Thanks again to everyone for your excellent advice, it's really helped me to see things from the outside in.
My mum's breakdown and all the surrounding hoo-haa happened almost 20 years ago, but after my dad left he moved in with someone who wouldn't even countenance me and my DSisters living with them. We were all studying and at school and at the time we didn't really have a choice but to brush all DM's activities under the carpet and try to rebuild a vestige of family life.
Of course it's all bubbled to the surface a few times since but DM has always been dismissive, saying it's an old chestnut that gets thrown in her face etc. I was very very internally angry about it for a long time, and can't say I had a good relationship with her until my DSes were born. She has been a good GM and loves my DSes and it has helped to paper over the cracks, but then something like this crops up and all my old rage, mistrust and lack of respect for her come back.
She clearly does have strange boundaries when it comes to sex. Thinking back, my DSisters were always allowed to have boyfriends to stay over when they were in their teens, including when they were underage. DM used to be overly involved in their relationships and bustups etc too. I remember her and DSis1 having flings with a couple of mates who were working in the town over the summer, both these blokes were in their 20s, DSis probably 15/16 and DM late 40s. These blokes were sleeping in caravans and tents and DM and DSis went with them.
My dad had had a gutful and was humiliated and had moved far away to get away from all the gossip and was embroiled with this woman. He just didn't want to be involved and I just felt too embarrassed to talk to anyone else.
I didn't really want DM or DSisters involved in my relationships so they never really met anyone before DH. I suppose being the OW suited me at that point because I didn't have any pressure from that bloke to meet my family! But I am so ashamed when I look back now. i can't believe that was me. He had a very nice DW who I knew, and a young DD and I just didn't care. I was just like a blow up doll for him and that was enough.
I remember being surprised by how kind and demonstrative DH was when we first got together. Just the way he kissed my head when he brought me a cup of tea, or that he cared when I was ill. In restrospect I was absolutely starved of normality!

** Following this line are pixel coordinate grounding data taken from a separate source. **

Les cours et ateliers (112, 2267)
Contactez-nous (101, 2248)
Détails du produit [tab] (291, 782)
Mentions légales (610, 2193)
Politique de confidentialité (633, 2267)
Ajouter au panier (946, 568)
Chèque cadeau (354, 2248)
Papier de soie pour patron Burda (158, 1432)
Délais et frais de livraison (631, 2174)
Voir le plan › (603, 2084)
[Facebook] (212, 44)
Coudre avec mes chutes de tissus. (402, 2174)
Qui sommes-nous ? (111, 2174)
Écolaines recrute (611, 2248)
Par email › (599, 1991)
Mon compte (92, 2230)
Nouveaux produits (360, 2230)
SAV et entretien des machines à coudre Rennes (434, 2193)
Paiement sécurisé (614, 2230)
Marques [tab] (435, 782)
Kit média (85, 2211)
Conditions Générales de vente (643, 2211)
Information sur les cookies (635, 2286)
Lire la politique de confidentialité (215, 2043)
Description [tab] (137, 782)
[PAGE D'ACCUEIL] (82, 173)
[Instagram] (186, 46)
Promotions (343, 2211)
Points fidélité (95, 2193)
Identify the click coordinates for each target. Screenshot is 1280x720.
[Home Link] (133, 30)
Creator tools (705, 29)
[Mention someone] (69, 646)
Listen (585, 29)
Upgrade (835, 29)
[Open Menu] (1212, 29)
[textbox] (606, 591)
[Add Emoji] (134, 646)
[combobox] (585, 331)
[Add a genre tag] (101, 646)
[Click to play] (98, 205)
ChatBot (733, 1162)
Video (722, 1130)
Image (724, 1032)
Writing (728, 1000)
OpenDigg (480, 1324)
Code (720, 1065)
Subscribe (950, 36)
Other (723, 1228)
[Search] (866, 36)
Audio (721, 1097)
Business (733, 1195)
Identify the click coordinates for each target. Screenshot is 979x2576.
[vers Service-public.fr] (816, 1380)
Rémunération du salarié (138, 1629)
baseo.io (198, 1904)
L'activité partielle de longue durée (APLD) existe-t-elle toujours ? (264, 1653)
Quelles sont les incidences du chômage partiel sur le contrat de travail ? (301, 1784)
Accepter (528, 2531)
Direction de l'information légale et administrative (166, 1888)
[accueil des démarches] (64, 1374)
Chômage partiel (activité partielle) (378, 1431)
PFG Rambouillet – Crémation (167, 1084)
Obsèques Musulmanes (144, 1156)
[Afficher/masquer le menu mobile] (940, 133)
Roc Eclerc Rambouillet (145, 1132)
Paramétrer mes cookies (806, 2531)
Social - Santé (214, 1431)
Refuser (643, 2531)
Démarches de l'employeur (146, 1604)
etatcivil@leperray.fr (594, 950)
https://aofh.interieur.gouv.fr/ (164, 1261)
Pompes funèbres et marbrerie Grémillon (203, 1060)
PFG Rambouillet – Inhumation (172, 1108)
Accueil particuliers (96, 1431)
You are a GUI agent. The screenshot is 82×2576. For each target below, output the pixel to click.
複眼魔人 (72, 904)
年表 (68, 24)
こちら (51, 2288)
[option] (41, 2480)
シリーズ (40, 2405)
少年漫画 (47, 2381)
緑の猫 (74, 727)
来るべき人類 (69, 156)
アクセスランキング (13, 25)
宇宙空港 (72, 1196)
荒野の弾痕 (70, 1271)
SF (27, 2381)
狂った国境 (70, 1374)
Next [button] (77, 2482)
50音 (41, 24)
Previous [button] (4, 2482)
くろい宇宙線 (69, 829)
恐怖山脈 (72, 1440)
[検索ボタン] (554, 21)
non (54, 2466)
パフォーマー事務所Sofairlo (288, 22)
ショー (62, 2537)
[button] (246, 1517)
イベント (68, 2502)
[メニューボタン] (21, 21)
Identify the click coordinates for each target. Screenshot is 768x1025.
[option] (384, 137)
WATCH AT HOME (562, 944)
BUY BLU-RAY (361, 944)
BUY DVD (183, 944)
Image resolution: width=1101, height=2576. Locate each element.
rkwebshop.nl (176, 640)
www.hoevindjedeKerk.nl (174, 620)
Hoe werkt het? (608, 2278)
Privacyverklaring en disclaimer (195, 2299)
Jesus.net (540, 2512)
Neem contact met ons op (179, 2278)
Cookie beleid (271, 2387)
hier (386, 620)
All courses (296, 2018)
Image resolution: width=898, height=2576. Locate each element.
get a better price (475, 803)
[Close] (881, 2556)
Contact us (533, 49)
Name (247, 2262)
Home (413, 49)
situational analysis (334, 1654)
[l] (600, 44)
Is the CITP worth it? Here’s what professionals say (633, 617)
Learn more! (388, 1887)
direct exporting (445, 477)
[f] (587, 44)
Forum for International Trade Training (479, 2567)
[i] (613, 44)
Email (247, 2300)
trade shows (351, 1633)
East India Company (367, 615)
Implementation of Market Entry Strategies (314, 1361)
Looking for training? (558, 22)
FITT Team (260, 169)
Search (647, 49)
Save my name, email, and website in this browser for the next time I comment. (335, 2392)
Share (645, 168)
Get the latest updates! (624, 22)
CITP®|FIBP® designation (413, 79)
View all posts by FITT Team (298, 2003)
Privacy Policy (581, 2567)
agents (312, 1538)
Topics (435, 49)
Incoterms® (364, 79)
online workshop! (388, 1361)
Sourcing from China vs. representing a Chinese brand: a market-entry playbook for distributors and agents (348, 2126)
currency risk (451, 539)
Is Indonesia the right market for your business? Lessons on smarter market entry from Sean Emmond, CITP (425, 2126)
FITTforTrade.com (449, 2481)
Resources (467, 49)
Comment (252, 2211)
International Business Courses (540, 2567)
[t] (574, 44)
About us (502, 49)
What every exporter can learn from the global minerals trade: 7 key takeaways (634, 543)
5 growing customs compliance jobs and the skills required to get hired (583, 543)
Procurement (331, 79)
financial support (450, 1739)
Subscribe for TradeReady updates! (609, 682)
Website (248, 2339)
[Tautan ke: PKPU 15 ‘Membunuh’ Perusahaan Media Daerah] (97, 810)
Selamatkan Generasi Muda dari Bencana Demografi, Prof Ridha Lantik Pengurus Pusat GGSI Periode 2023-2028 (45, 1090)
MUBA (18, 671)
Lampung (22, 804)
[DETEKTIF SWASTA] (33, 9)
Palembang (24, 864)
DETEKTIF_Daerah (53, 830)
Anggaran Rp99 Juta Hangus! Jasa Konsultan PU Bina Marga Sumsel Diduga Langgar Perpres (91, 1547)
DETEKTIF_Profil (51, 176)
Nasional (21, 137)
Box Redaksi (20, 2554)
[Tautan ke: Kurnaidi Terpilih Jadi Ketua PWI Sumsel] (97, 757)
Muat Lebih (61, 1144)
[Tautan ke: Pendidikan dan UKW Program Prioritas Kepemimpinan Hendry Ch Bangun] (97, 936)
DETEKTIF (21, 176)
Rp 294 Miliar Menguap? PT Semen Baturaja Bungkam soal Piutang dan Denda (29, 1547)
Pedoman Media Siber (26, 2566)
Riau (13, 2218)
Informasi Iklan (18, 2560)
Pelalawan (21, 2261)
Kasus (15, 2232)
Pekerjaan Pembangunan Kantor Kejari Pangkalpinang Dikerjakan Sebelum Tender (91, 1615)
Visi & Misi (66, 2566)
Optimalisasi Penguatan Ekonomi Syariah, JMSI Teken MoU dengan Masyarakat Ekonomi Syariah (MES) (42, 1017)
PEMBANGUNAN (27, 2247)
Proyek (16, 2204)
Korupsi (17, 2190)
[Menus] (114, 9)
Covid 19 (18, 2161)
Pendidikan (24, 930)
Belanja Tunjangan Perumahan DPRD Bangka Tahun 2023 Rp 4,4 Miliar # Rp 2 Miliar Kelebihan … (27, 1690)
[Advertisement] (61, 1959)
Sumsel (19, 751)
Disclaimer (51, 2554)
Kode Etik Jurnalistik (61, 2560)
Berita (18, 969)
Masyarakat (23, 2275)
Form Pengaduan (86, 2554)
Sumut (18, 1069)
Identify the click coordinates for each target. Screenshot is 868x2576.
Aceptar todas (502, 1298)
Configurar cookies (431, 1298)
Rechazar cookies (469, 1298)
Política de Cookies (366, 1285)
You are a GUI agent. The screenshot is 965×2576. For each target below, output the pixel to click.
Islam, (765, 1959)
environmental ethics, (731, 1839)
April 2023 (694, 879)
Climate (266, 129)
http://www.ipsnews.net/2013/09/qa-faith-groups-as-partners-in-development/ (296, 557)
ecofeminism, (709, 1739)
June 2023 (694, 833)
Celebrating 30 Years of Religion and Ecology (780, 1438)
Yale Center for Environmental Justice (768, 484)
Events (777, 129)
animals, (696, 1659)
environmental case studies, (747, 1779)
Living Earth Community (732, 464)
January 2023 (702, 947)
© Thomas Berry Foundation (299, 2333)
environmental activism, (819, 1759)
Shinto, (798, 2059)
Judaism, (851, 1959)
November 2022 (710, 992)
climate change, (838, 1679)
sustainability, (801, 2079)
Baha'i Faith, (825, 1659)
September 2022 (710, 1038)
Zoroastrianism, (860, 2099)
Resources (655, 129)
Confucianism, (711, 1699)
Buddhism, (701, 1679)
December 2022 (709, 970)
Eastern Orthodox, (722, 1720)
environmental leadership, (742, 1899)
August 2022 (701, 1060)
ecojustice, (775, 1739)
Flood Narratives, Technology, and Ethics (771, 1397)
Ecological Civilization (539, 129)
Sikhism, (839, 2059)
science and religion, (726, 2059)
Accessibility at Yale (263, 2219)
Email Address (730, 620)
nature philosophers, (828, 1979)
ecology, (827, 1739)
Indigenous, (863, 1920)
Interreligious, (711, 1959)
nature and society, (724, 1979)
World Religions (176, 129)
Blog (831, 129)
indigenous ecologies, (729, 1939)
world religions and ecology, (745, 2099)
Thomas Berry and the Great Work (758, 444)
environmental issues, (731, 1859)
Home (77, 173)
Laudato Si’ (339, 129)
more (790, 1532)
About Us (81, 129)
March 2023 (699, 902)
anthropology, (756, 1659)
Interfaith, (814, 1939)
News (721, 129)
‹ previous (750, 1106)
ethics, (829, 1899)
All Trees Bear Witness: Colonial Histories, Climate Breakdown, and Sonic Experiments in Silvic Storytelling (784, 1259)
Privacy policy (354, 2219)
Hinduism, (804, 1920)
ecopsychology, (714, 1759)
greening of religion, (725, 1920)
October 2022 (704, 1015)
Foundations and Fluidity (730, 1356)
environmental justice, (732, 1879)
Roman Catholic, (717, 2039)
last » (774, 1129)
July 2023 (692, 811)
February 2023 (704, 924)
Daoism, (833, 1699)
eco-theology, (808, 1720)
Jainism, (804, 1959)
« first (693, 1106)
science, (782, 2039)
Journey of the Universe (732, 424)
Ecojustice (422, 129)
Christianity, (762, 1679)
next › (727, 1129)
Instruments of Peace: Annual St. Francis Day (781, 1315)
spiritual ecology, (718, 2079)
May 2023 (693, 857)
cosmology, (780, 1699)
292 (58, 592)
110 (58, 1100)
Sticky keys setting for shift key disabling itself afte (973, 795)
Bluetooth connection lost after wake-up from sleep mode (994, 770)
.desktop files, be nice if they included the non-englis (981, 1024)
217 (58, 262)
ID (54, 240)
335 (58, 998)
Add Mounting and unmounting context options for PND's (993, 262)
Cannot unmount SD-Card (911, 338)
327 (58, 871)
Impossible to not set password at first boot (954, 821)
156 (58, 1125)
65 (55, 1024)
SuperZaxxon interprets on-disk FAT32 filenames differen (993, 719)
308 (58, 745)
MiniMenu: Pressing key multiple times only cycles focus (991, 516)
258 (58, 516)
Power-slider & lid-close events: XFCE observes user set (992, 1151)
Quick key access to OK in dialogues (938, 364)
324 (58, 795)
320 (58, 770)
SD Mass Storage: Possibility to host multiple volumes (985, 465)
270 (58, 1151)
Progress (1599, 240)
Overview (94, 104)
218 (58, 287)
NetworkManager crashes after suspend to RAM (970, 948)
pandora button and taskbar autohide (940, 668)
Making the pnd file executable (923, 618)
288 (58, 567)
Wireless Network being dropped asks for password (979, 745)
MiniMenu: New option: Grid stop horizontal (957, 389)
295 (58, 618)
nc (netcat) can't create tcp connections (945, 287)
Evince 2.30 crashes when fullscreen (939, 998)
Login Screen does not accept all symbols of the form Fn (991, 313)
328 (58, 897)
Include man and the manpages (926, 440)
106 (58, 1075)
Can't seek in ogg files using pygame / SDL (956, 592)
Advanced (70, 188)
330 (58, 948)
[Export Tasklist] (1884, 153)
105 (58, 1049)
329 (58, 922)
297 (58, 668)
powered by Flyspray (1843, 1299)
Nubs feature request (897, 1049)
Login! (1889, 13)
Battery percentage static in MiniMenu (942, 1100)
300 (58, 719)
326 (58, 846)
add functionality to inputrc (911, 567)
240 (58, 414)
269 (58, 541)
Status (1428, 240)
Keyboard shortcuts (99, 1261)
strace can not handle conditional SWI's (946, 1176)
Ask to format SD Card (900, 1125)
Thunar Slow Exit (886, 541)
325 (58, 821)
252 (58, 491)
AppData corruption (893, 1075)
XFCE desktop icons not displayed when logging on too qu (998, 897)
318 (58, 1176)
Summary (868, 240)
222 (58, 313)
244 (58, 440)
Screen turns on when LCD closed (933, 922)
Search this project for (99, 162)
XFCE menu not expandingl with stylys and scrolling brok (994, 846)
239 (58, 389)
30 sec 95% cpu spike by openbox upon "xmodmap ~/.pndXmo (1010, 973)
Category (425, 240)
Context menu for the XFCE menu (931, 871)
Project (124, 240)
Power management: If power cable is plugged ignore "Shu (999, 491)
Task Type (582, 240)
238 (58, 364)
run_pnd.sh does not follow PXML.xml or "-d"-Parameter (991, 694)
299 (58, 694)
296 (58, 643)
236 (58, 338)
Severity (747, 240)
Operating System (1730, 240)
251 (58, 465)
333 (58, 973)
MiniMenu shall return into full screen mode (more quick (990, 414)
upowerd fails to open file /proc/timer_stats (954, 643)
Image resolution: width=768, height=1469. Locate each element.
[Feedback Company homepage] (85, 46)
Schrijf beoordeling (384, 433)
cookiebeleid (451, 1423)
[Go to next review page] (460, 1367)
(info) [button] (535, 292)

When DH and I had DS1 and then got married, I think DM and DSisters were all really shocked. My youngest DSis was particularly weirded out by it, so much so that she immediately got engaged to the bloke she had been seeing for 3 months and also got pregnant. She shoehorned her wedding in 2 months before mine, in the same hotel, which at the time I was seriously hurt about. She split up with her H less than a year later and hasn't really enjoyed motherhood. DNephew has spent half the week at his paternal GM's since birth and she has admitted she has never really bonded with him.
I apologise for waffling but it's been really cathartic, so thanks to you all for reading. I had no idea when i started this thread that it would open up all this stuff. I didn't know how much it still affected me, or that it had rooted itself so much into my family.
As for the party, I am definitely determined that my DSes will not be seeing any burlesque one way or the other. Whether that's though confrontation or avoidance I'm not sure yet, but since the party is not until next year I have plenty of time to decide.
As for the masking tape question, I think it is something that is made for strippers. My DSisters call it pasties or patsies? One of them has a pierced nipple so it can't be that painful to take off. HTH!
Thank you all again for being so nice and so normal!